FAQ

Dandelion is an open, secure and resilient computation platform. This means that any code run on Dandelion is guaranteed to execute as written (secure), that the platform will keep working even in the face of large-scale failures in the machines that make it up (resilient), and that anyone can use it without permission (open). In short, Dandelion provides the power of distributed trust—you can trust the network, without trusting anyone on the network.

Dandelions are resilient and global, which fits for our network.

Dandelion is built on the heritage of Bitcoin’s original blockchain concept and Ethereum’s open computation. Having made a number of major architectural, cryptographic and methodological innovations, Dandelion is the next stage in the evolution of these visionary platforms.

Distributed Trust is a property possessed by distributed networks with certain characteristics such that the network will operate as intended even if some of its composites are untrustworthy. This means that it is resilient to failures and secure against exploits. To achieve Distributed Trust, the components must be independent of each other and this suggests that the network has to be open (i.e., anyone can join).

As systems have grown more complex and connected, we have come to rely on them more and more. Our interconnectedness will continue to grow and, with it, our technological complexity. Together, complexity and reliant connectivity make our everyday systems dangerously vulnerable to failures and attacks. Hacks and crashes worldwide already cost over a trillion dollars each year. Dandelion dramatically reduces these vulnerabilities. Anyone can deploy and run code which is both fully transparent and is guaranteed to execute as written. Coders still have to write their code correctly, but noone can exploit the underlying system to make it run incorrectly or maliciously.

We have barely scratched the surface. A simple transaction is the necessary first step in any trustable computation, as was pioneered by Bitcoin and Ethereum. But, like most early stages of innovation, early systems have proven generally slow, expensive, and hard to build on, so simple transactions became the preferred application. However a transaction is just a specific type of computation. Dandelion still does transactions, at tap-and-pay speed on a global scale, but it enables coding on much more complex levels, making trustable computation so efficient that transactions are just the beginning. Dandelion can run fully encrypted messaging, operate social media and networks, automate trading systems and markets, support distributed wireless networks, provide artist-driven content delivery without middlemen, and so much more. These are just a few of the projects our Partners are solving with Dandelion, but the possibilities are endless.

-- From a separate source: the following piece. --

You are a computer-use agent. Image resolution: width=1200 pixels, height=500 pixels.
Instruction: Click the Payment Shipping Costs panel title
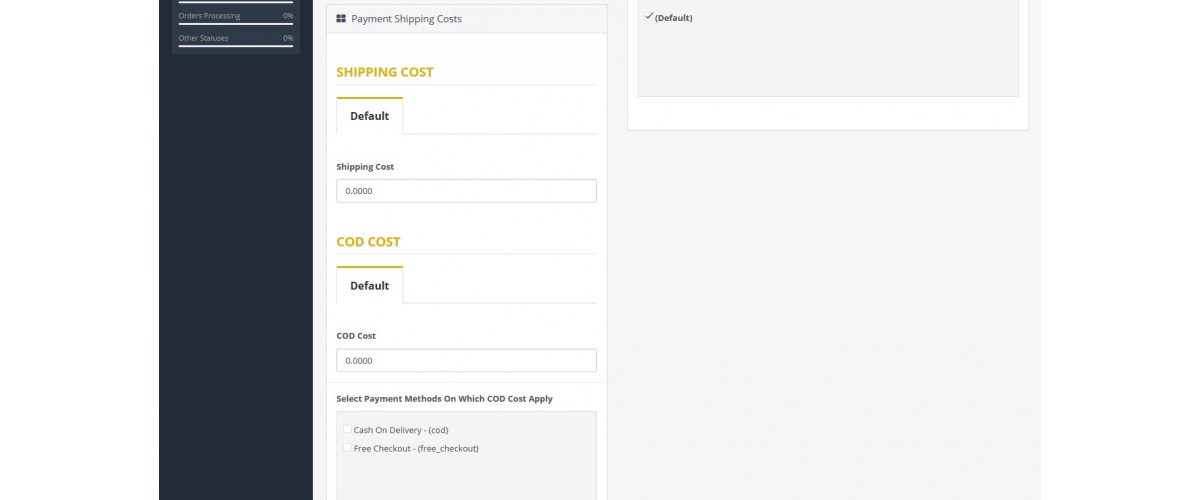point(406,19)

“Ludicrous speed”. On a 5G phone and an open network, Dandelion globally finalizes a tap-and-pay transaction in under a second. On a federated Dandelion network, this is even faster. On just one shard of the network, the network handles over a quarter million of those transactions every second, on ordinary desktop servers with good bandwidth. More importantly, the Dandelion network scales smoothly with technology. This is an important distinction from systems like Bitcoin, which are built to burn computing power for security and so must use “Layer 2” solutions that inevitably compromise security for speed. Dandelion doesn’t use a Layer 2 because it is already faster on its Layer 1 than all existing Layer 2s. Moreover, Layer 2s are designed to support scale; Dandelion has built-in scalability through its sharding method.

Imagine eight billion people doing all the transactions they want and running whatever trust-guaranteed applications they want. In order to achieve this goal, the trust platform they use must be able to scale to hundreds of thousands, millions, tens of millions of transactions, every second.

No. Proof of Work (“PoW”) is extremely energy-intensive and many concerns about the environmental impact of PoW have emerged. Dandelion was designed to provide trusted computing without environmental impact.

No. Proof-of-Stake empowers a set of “stakeholders” to manage the network’s trustworthiness. Which is okay, as long as you trust the stakeholders. Historically, this has always resulted in economic inflation, which is bad for everyone who isn’t a stakeholder. Worse, under Proof of Stake, bigger stakeholders gain more rewards than smaller ones. As a result, network stake power concentrates, and distributed trust is lost. To illustrate, the day after Ethereum’s Merge, 60% of staking power was controlled by six major exchanges.

Yes, Dandelion’s source code will be released on main-net launch. Anyone will be able to download it, run a node, and modify it as they like.

The Dandelion Network provides trustable computation which is enabled by the exchange of cryptographic utility tokens. These tokens let you use this resource, the same way bus tokens let you ride the bus. Tokens are consumed when used and new tokens are earned by network nodes in return for the work they do for users. The dynamics are designed to encourage adoption and use, while growing the supply to a stable level.

Yes! Dandelion’s mobile client is designed around the end-user experience and allow people to transact smoothly IRL.

Yes! Trustable Computing begins with Smart Contracts, and on Dandelion they will be fast, efficient and, most important they will fairly order transactions. On Dandelion, we integrate several differences from other Smart Contracts, including the use of a WASM (Web Assembly) virtual machine.

Clients pay a fee for each transaction. Simultaneously, the nodes which participate in finalization are paid a reward. Note that the fee is paid and the reward is granted at the same time, but are not necessarily the same amount. This allows the network to automatically adjust the utility token supply to demand. This supply-demand model is designed to reduce volatility as the network grows.